WHAT THE TASK ASKS:
Begin at the line holding "Viewport: 550px width, 447px height." and set down exactly each line through the last one below, omitting pictures. Include nothing else.

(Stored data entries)
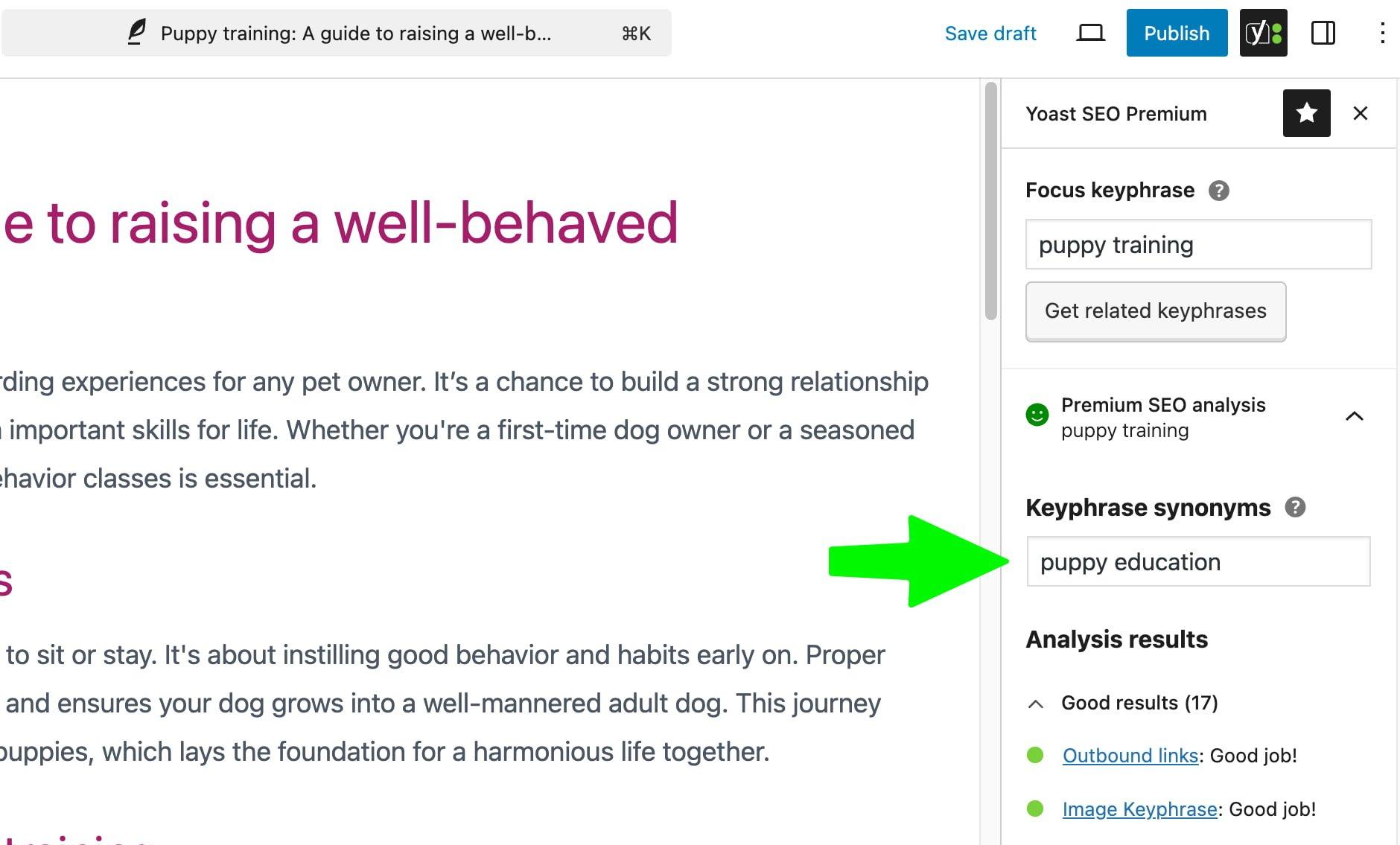Collapse the Premium SEO analysis section
The height and width of the screenshot is (845, 1400).
pyautogui.click(x=1354, y=416)
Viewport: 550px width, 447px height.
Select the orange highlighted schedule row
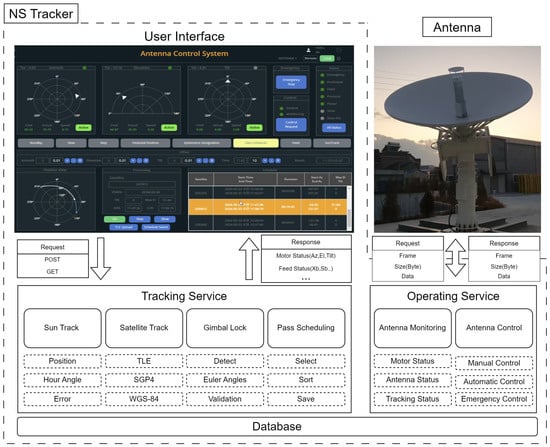[x=268, y=207]
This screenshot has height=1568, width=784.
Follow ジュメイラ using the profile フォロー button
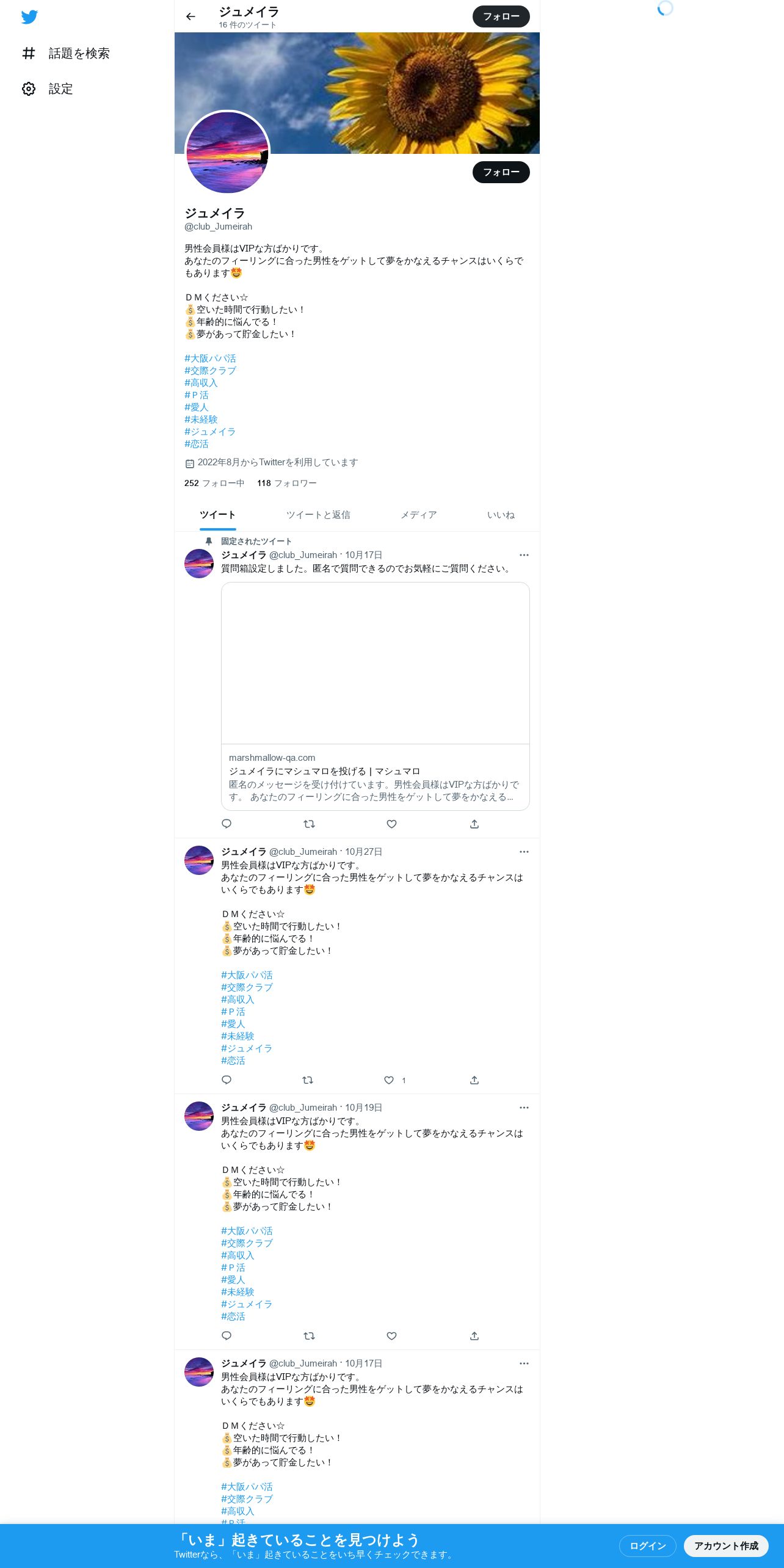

TASK ANSWER:
Viewport: 550px width, 447px height.
Select the orange highlighted schedule row
[x=268, y=207]
This screenshot has height=1568, width=784.
Follow ジュメイラ using the profile フォロー button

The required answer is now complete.